Welcome to the Gigantics Documentation

What is Gigantics

Gigantics brings data risk analysis, anonymization, and synthetic data generation together in one local-first platform. It continuously profiles your databases to surface personally identifiable information (PII), assesses field-level risk, and enriches metadata with an AI-powered labeling engine so that you can mask, anonymize, or synthesize data with confidence.

With Gigantics, you can:

✅ Analyze database schemas and compare them against previous revisions
✅ Identify PII automatically and review the risk level of each field
✅ Generate anonymized and fully synthetic datasets for safe testing
✅ Produce audit-ready security reports on demand
✅ Govern, share, and download curated datasets
✅ Move data between environments without exposing sensitive records
✅ Control access through granular roles and permissions

Data Operations: Load, Dump, Pump

Gigantics streamlines three verbs that define secure data movement. Each verb is backed by built-in anonymization pipelines and metadata awareness so that sensitive values are always handled safely.

Discovery

Bring metadata in from your taps (sources). Gigantics inspects structure, tags PII with labels, and stores it all in the Model.

Dump

Bring data in from your taps (sources) while anonymizing or synthesizing new data. Gigantics uses labels to modify sensitive information and stores a governed copy inside datasets in the Model.

Load

Move curated data out from the Model to Sinks (targets) with masking, anonymization, or synthesis applied in-flight (if the datasets are not already anonymized, or new data is being generated) so only compliant payloads ever leave the platform.

Pump

Continuously refresh downstream environments with synthetic or anonymized snapshots. Pumps orchestrate recurring extractions, transformations, and deliveries without re-exposing raw production records through automated pump jobs. You can overwrite or just update new data.

Taps and Sinks

Taps represent the databases, warehouses, or APIs you pull from; sinks are the destinations where Gigantics delivers protected data. Every tap and sink inherits your data rules so anonymization and synthesis happen consistently across the entire flow.

Security & Collaboration

In sensitive data environments, proper access control and organizational structure are critical for maintaining data security while enabling team productivity. Gigantics provides a flexible, self-service security framework through its hierarchical organization system.

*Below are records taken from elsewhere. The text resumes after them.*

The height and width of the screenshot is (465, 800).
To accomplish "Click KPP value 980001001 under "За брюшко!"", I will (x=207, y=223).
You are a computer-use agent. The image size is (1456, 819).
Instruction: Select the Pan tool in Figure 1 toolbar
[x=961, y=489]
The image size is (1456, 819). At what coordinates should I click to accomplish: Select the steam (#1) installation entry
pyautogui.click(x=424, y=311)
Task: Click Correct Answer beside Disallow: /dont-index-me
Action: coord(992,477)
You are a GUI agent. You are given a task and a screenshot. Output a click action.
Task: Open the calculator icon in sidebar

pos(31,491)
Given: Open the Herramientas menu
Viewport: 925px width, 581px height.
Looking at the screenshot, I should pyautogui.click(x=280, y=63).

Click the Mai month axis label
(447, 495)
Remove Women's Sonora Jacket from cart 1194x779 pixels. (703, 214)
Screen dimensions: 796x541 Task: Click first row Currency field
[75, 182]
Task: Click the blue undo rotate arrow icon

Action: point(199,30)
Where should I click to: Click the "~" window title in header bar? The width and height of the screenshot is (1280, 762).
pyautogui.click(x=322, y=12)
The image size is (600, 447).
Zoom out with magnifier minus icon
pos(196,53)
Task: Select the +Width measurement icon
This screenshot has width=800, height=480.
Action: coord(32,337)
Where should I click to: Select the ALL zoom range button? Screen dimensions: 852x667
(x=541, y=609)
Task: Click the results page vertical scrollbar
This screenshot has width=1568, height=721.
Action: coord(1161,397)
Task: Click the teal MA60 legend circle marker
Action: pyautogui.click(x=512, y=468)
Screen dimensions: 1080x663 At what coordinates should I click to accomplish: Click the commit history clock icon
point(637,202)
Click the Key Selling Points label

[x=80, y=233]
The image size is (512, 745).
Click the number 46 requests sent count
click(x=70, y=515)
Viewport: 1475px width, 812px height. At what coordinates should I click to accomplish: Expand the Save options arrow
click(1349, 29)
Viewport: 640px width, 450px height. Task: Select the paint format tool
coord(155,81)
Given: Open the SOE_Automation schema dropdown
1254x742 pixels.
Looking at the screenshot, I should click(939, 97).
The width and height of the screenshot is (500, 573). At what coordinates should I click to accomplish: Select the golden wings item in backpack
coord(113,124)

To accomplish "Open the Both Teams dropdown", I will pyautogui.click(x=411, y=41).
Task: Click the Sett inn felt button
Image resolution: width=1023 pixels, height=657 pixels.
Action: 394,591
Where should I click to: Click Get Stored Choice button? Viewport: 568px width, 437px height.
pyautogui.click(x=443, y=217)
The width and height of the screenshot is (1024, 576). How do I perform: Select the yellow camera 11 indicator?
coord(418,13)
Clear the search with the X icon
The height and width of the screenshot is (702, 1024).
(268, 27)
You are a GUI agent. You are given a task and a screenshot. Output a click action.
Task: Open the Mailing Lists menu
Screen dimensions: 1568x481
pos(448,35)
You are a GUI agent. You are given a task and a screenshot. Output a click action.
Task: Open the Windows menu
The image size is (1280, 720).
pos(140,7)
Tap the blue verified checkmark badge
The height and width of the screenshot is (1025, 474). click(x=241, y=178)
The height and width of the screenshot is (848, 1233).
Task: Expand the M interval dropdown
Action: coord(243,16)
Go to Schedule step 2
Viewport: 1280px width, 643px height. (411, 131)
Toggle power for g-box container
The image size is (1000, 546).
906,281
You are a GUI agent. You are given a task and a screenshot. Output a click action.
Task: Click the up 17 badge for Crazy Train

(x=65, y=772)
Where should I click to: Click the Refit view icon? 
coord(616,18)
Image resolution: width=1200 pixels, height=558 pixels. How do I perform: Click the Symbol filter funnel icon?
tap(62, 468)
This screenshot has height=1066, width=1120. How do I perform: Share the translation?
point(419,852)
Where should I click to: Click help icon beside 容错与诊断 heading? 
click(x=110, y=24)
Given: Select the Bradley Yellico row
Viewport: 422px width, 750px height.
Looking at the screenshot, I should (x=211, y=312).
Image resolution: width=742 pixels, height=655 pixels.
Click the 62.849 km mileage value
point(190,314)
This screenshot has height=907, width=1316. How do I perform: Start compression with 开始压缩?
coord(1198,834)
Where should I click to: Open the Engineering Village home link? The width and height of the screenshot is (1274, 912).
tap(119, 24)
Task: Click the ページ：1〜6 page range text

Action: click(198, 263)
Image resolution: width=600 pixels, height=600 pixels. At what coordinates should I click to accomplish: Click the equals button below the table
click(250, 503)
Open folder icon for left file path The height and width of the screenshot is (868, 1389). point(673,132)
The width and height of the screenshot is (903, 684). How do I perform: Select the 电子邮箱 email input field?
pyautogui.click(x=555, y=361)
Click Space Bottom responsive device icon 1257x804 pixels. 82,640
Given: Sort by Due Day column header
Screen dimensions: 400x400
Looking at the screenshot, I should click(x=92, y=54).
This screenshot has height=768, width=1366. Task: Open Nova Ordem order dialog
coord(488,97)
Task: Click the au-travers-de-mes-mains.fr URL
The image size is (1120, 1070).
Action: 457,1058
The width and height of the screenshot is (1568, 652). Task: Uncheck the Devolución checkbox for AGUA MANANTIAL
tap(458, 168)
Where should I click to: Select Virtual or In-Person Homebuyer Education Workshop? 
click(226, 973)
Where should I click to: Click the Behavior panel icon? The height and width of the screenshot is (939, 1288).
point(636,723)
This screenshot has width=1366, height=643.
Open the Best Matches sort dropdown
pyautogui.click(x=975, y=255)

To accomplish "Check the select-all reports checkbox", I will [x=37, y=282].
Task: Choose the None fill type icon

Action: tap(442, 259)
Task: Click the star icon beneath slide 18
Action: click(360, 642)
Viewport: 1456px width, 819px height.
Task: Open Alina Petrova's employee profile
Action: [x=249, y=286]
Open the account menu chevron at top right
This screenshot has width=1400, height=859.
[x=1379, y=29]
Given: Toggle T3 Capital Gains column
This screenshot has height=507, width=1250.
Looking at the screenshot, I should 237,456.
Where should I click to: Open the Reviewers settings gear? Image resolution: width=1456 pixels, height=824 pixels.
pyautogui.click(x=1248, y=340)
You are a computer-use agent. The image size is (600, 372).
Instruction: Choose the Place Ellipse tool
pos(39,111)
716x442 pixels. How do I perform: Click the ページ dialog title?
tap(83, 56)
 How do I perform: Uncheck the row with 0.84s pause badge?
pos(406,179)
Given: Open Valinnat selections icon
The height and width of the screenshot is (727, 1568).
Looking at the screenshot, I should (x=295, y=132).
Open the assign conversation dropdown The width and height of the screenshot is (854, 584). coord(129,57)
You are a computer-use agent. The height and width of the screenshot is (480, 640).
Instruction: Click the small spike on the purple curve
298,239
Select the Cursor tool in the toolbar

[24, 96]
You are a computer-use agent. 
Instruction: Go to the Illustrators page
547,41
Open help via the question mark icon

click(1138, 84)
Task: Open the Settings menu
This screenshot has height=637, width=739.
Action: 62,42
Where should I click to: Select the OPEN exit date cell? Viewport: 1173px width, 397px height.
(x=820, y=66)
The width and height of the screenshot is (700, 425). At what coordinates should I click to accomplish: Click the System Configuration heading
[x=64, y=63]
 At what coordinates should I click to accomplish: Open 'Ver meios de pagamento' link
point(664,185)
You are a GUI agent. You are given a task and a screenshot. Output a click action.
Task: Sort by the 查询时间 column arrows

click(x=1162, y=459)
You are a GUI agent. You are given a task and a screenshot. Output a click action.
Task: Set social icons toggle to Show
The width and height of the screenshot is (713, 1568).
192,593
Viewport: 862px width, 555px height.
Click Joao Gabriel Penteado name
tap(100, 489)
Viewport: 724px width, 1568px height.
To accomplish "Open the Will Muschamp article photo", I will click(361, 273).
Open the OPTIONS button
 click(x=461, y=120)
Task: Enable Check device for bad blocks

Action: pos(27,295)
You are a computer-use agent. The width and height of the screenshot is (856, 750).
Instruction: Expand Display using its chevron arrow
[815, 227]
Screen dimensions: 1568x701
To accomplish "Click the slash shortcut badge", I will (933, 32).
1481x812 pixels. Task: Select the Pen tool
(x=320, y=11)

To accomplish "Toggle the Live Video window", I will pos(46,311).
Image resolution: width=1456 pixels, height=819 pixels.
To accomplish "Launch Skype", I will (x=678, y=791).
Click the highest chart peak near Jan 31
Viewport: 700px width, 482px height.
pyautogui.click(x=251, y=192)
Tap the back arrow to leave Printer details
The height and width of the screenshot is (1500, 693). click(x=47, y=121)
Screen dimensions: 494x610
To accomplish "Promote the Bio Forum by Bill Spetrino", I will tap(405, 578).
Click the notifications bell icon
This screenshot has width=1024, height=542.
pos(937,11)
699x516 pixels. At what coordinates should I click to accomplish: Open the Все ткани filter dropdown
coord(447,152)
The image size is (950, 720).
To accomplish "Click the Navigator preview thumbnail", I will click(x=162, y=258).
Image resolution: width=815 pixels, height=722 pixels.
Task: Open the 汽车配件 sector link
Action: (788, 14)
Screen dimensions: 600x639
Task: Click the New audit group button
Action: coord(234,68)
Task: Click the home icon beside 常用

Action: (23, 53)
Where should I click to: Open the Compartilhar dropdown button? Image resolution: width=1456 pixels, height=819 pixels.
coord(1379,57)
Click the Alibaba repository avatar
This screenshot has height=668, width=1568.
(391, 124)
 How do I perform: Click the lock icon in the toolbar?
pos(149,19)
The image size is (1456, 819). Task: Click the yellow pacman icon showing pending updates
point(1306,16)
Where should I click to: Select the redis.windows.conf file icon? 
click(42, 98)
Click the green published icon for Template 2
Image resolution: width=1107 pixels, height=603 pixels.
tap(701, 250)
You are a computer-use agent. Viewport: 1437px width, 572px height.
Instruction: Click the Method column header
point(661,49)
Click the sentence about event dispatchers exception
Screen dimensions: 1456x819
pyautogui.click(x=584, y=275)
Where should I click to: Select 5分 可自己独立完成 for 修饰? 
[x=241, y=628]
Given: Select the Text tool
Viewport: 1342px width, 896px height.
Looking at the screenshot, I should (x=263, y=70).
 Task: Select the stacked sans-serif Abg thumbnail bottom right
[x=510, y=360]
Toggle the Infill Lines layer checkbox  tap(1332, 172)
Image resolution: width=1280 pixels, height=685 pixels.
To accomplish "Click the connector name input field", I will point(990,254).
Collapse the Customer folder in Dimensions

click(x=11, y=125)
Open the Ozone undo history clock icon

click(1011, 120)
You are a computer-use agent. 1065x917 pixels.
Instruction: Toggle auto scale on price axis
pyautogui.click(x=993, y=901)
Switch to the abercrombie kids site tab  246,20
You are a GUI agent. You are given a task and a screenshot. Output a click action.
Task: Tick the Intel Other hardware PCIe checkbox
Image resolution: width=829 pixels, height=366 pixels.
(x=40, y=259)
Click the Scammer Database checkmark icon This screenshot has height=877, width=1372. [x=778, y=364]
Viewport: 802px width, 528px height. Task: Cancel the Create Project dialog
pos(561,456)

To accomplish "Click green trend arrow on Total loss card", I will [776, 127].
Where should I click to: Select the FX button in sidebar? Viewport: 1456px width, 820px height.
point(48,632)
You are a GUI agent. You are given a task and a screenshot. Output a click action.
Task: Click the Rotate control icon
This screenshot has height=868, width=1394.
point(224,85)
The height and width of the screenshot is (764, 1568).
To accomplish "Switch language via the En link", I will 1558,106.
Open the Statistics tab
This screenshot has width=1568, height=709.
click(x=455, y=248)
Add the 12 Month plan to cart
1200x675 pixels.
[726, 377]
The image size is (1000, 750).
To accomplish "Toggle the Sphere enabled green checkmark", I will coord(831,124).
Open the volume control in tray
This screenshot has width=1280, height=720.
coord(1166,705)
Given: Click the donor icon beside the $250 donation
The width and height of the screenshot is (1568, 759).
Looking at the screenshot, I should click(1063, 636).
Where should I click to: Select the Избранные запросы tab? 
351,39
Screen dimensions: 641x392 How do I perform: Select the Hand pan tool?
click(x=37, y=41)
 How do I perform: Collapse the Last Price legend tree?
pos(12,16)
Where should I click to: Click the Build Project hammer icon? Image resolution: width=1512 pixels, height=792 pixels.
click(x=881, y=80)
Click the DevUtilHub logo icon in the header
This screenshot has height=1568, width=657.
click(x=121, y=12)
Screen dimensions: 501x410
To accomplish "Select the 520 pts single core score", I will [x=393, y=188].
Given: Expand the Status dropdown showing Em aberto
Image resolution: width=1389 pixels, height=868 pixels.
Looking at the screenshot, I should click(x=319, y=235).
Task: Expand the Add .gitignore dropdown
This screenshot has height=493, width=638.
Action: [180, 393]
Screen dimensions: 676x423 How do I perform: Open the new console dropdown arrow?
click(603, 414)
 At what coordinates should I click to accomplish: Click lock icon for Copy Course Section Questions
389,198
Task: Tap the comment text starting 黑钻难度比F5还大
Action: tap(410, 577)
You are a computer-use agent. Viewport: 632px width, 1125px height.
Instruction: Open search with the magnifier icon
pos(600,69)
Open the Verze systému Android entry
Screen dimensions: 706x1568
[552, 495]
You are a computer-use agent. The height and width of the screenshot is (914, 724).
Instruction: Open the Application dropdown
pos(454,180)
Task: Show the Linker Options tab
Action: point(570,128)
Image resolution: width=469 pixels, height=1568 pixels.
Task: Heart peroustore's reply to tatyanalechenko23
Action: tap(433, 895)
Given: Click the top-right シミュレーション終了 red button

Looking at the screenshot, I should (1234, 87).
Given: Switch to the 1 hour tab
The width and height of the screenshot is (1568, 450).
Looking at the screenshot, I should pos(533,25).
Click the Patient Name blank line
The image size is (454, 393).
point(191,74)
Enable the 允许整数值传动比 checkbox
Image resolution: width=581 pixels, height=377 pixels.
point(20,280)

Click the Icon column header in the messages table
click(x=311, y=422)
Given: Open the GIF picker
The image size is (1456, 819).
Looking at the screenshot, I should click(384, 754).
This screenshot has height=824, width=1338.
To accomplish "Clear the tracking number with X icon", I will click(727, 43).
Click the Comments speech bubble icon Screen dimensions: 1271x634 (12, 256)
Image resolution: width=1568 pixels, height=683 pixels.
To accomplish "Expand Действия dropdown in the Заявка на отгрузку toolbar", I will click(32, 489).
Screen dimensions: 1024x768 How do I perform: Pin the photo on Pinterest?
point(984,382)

Each user has their own space that we call Organizations, which serves as the top-level container for all your data processing work. Within each Organization, you can create multiple Projects to isolate different workstreams, databases, or team responsibilities. This separation ensures that sensitive data access is properly compartmentalized and that teams can work independently without interfering with each other's workflows.

Projects function as individual workspaces where users can:

Create and manage data models
Configure database connections (taps and sinks)
Define anonymization and synthesis rules
Invite team members with appropriate permission levels
Share datasets and collaborate securely

The security model is designed to be self-service, allowing teams to create their own organizations and projects without requiring administrative intervention. This flexibility enables rapid experimentation and development while maintaining security boundaries through granular role-based access controls. Users can be assigned different permission levels within each project, ensuring that only authorized personnel can access or modify sensitive datasets.

This hierarchical approach to security enables organizations to implement a "zero-trust" data handling model where:

Access to sensitive data is controlled at the organization level
Teams can work independently within their projects
Data governance policies are consistently applied across all workspaces
Compliance requirements can be met through proper access logging and controls

Fast, Gigantic

Gigantics is engineered for high-performance data processing, leveraging cutting-edge technologies to handle large-scale datasets with remarkable speed and efficiency. Our platform processes data flows in parallel using three core optimization strategies:

Local Managed AI Rules

All AI processing happens locally on your infrastructure, eliminating network latency and data transfer bottlenecks. This approach not only ensures maximum security and compliance but also delivers faster processing times since data doesn't need to travel across networks for analysis.

Fast JavaScript Functions

Custom data transformations and anonymization operations are executed through highly optimized JavaScript functions. These lightweight functions provide rapid processing speeds while maintaining the flexibility to implement complex data manipulation logic tailored to your specific requirements.

Node Streams Architecture

Gigantics employs Node.js streams to process data incrementally rather than loading entire datasets into memory. This streaming approach enables efficient memory usage and allows data to flow through processing pipelines without waiting for complete dataset loads, significantly reducing processing times for large databases.

These technologies work in concert to deliver parallel processing capabilities that scale with your data volume. Whether you're anonymizing a small database or synthesizing massive datasets, Gigantics maintains consistent performance through intelligent resource management and concurrent processing streams.